Thanks for adding the Mag 4 cell bulb. I was curious about that. It is interesting that the current draw for that bulb is nearly identical to the Xenon 4 cell bulb, and the Xenon has only slightly higher output. Also the Mag 4 cell is significantly brighter than the Radioshack KPR113.

If you have another Mag 3 cell bulb to test, that would be worth checking, since the first one took such a high level of overdrive.

EssLight


----------



## dlrflyer (Mar 2, 2008)

I'm at a loss. How does a Mag 4 cell bulb put out more light than the 3 cell bulb when run at the same voltage? This makes no sense to me.

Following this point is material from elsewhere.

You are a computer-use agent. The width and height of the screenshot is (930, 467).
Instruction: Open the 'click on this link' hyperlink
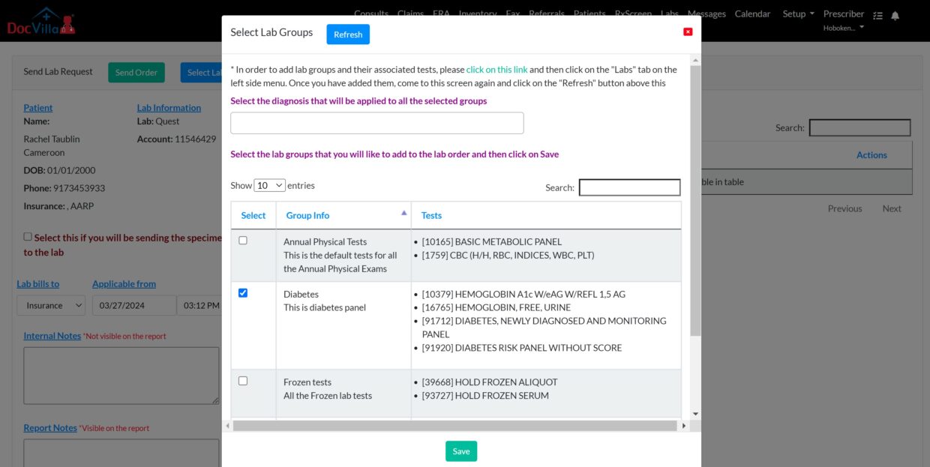497,69
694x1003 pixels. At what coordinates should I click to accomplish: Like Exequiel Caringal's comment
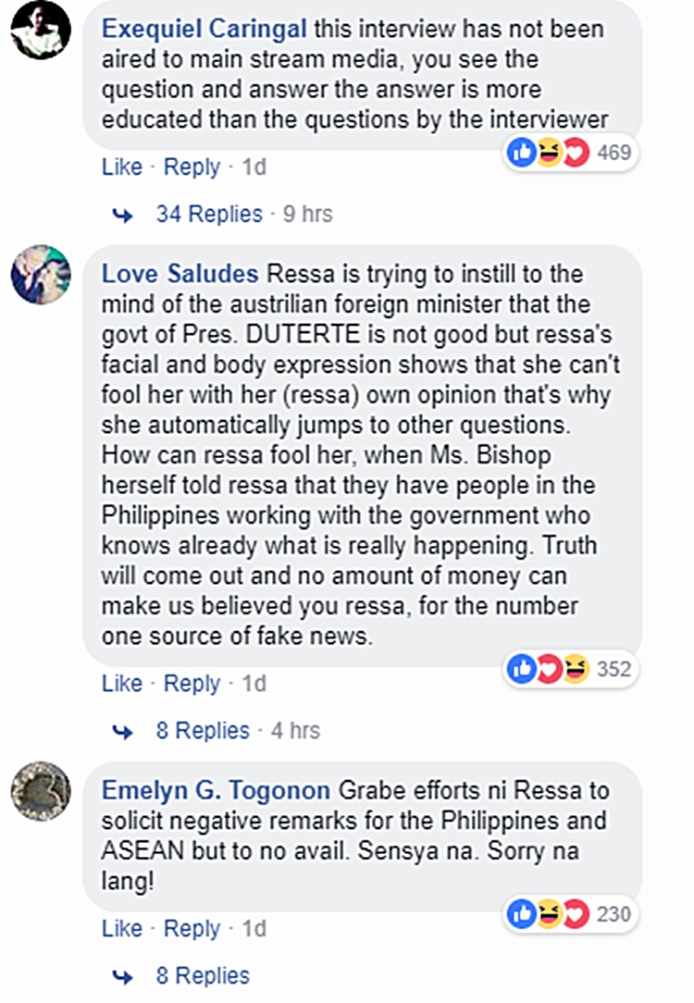pyautogui.click(x=122, y=167)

Was the 4 cell bulb one that came installed in a light, or was it a replacement that comes in the 2 packs?


----------



## Drewfus2101 (Mar 2, 2008)

All of the bulbs I'm using have been pulled out of brand new lights that I've upgraded to LEDs.


----------



## Drewfus2101 (Mar 2, 2008)

New charts added. I added a few more stock Mag bulbs today. The results confirmed my previous results. Nothing out of the ordinary. The Mag 4 cell bulb is not impressing me like I expected. 

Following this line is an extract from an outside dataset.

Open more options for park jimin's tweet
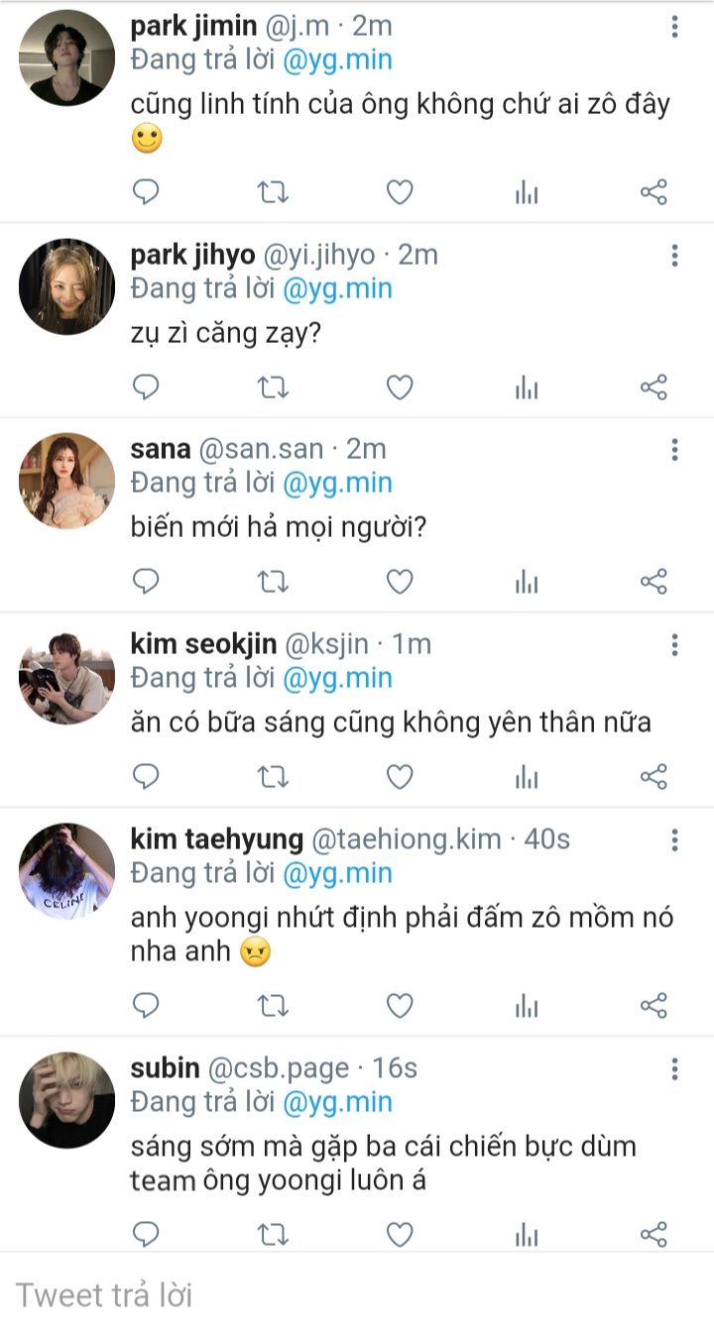pos(674,28)
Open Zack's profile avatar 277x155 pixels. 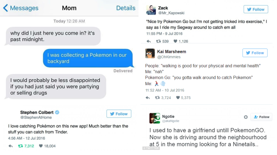151,10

I also tried to make it a little easier to read with the colors although it does look a little too much like a giant rainbow...I think it is at least easier to read.


----------



## Drewfus2101 (Mar 3, 2008)

Just thought I would also note that all of the stock Mag bulbs are Krypton bulbs.


----------



## Drewfus2101 (Mar 4, 2008)

Using the Mag ratings found here:
http://www.maglite.com/lampspecs_dcell.asp

I converted my lux numbers to lumens. I started by averaging my 3.0V numbers for my 2 cell bulb lux values, then set that equal to the Mag rated value in lumens for the 2 D Mag (assumibly 3.0V, could be 3.2V though). 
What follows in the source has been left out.